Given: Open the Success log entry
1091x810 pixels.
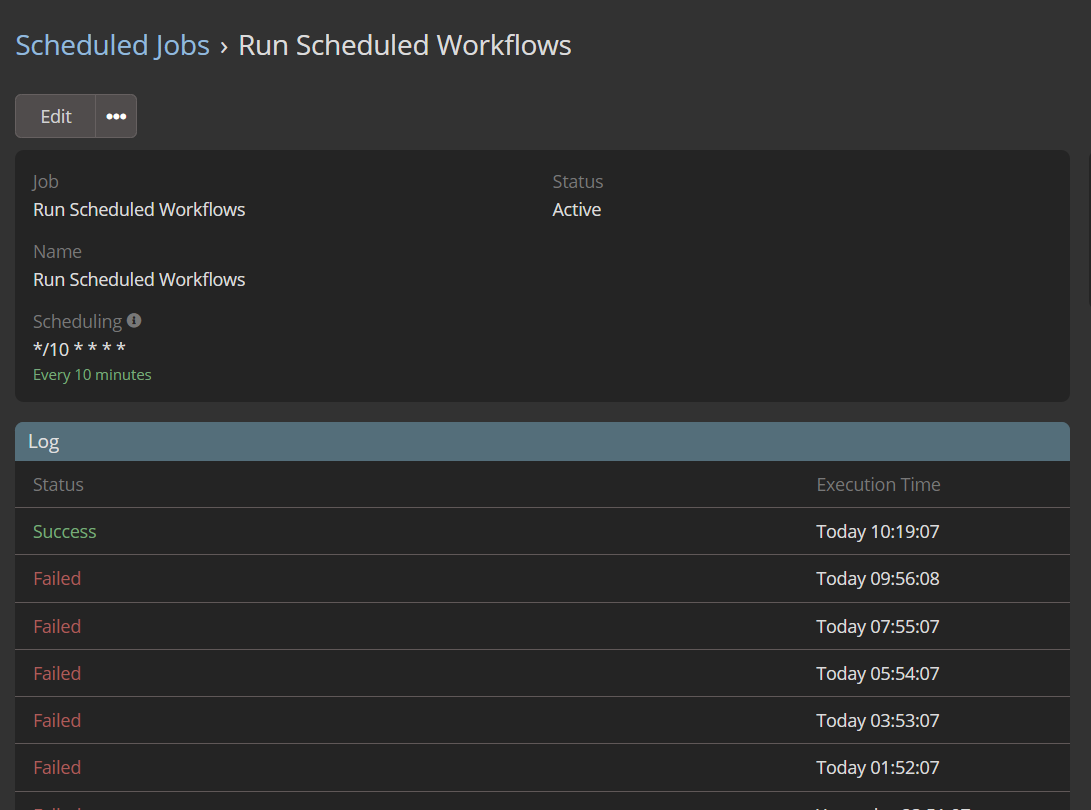Looking at the screenshot, I should point(65,532).
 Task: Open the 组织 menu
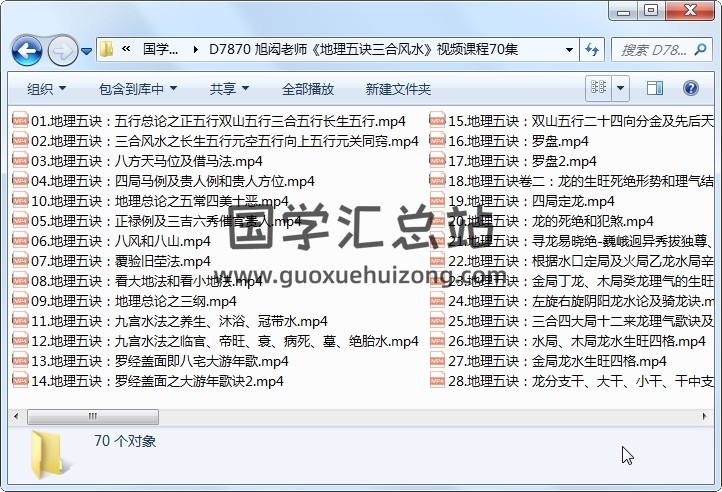46,89
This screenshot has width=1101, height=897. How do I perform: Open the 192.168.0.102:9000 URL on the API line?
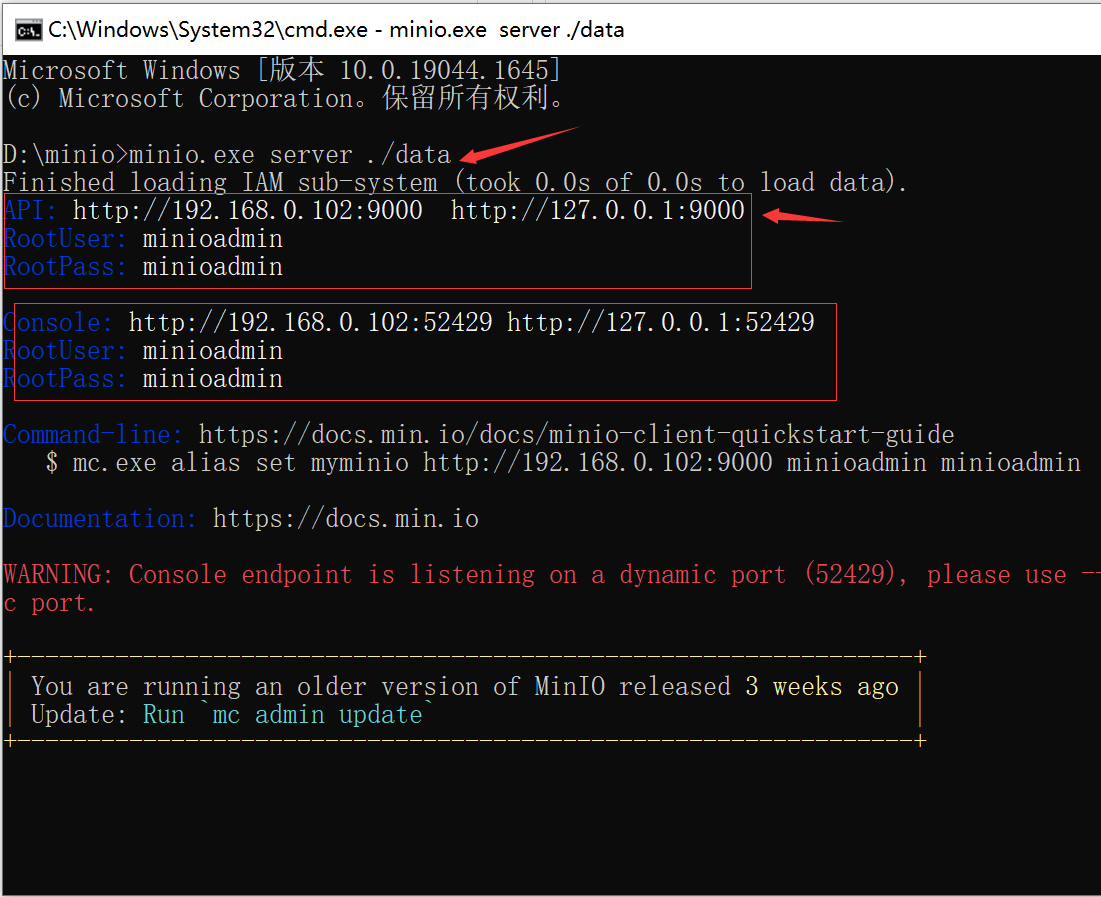247,211
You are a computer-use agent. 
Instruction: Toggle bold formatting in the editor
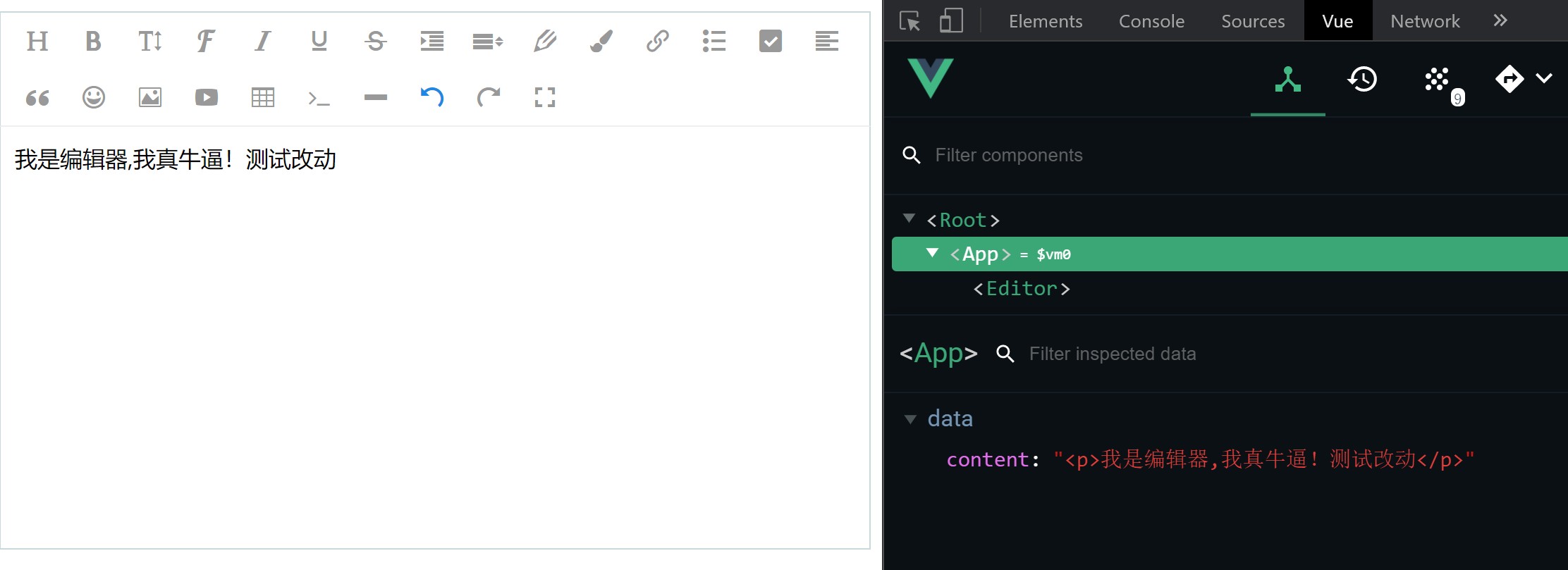(x=93, y=42)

What you have to do - The expected answer consists solely of the lines from the one with "1091x810 pixels." through the last line of the listing above, restated exactly, minus any pictures.

Task response -
1091x810 pixels.
Looking at the screenshot, I should point(65,532).
 Task: Open the 组织 menu
46,89
This screenshot has width=1101, height=897. How do I perform: Open the 192.168.0.102:9000 URL on the API line?
247,211
You are a computer-use agent. 
Instruction: Toggle bold formatting in the editor
(x=93, y=42)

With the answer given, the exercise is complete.